(Collected data entries):
#####

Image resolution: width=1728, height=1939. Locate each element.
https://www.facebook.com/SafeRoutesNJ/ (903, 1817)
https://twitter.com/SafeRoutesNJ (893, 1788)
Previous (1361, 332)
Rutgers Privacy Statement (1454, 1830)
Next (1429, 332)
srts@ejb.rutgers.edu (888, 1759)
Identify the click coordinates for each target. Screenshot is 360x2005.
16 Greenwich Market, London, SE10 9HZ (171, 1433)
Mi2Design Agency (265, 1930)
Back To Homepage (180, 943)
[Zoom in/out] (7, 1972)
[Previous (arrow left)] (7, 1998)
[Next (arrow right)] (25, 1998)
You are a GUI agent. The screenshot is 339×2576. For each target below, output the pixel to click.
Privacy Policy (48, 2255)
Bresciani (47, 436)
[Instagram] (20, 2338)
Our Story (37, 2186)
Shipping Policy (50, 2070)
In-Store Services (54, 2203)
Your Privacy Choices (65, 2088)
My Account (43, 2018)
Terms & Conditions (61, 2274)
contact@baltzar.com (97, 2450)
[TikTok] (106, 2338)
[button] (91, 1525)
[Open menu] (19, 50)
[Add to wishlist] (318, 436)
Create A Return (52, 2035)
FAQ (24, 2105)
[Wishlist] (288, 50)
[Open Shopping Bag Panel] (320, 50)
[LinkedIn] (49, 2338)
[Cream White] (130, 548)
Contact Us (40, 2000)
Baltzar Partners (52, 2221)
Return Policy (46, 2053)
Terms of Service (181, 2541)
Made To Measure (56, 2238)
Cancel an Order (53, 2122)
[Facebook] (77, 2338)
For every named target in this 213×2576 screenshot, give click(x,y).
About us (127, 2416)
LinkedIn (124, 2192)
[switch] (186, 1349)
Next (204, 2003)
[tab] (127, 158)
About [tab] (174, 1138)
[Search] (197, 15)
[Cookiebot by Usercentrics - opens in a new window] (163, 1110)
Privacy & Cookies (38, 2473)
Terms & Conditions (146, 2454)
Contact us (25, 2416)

#####

(Aim of the task):
Retype the entries above exactly, but only from the line containing "[Wishlist] (288, 50)" through the line containing "For every named", both included.

(Solution for this exercise):
[Wishlist] (288, 50)
[Open Shopping Bag Panel] (320, 50)
[LinkedIn] (49, 2338)
[Cream White] (130, 548)
Contact Us (40, 2000)
Baltzar Partners (52, 2221)
Return Policy (46, 2053)
Terms of Service (181, 2541)
Made To Measure (56, 2238)
Cancel an Order (53, 2122)
[Facebook] (77, 2338)
For every named target in this 213×2576 screenshot, give click(x,y).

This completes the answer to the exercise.